LISTED ENTRIES START
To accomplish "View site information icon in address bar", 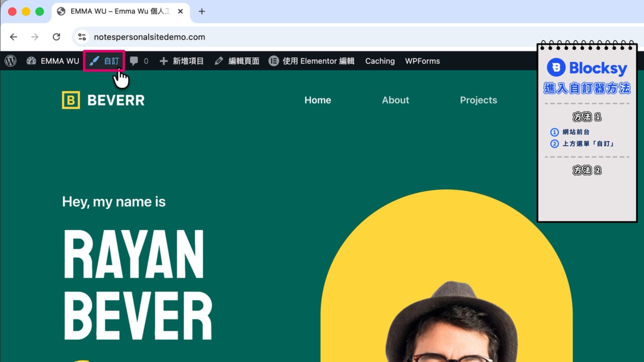I will (x=82, y=37).
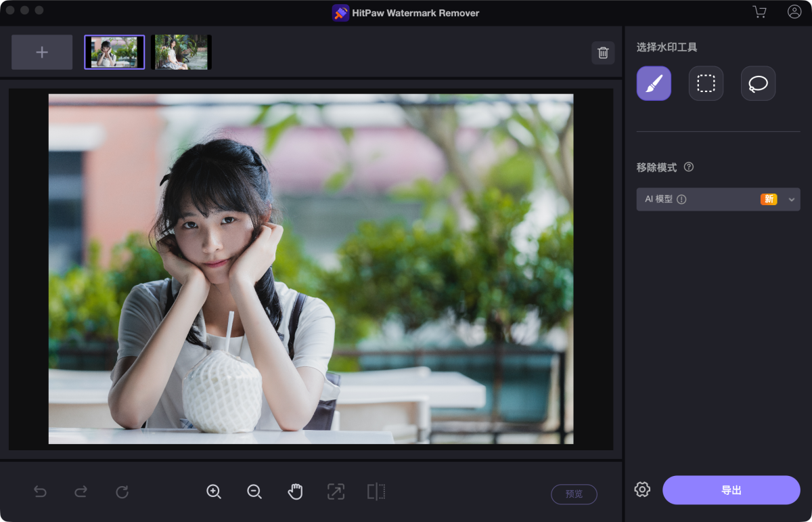Click the undo arrow icon
Screen dimensions: 812x522
(41, 492)
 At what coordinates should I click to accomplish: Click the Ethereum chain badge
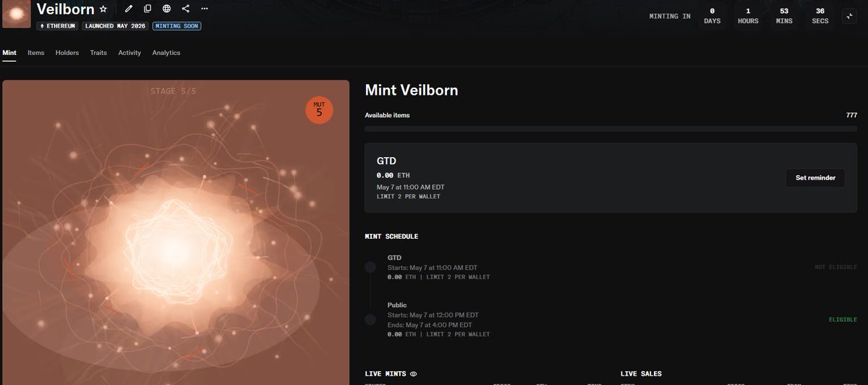pyautogui.click(x=58, y=26)
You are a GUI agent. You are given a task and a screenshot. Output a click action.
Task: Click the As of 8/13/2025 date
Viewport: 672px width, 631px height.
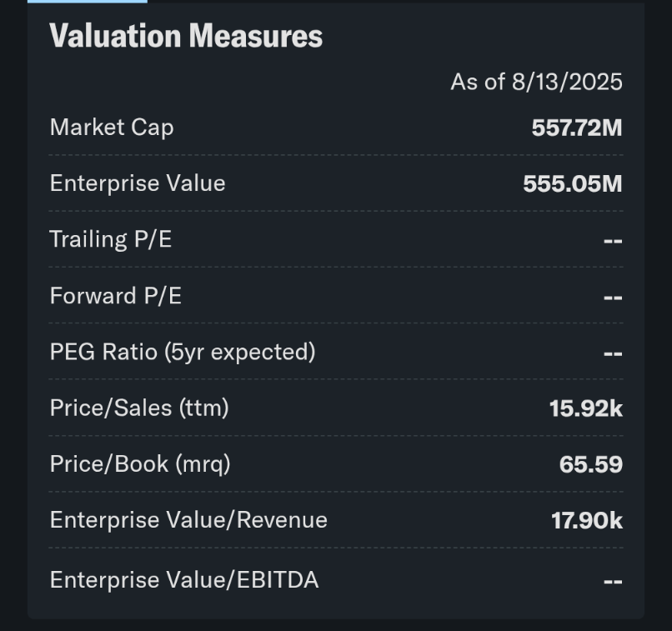tap(536, 82)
LISTED ENTRIES END
Nothing but the lines from the one containing "At what coordinates" through the last line of the material may appear in the answer, transcribed exactly and with no pictures.

→ **RESULT OF THE EXERCISE**
 At what coordinates should I click to accomplish: Click the Ethereum chain badge
pyautogui.click(x=58, y=26)
You are a GUI agent. You are given a task and a screenshot. Output a click action.
Task: Click the As of 8/13/2025 date
Viewport: 672px width, 631px height.
tap(536, 82)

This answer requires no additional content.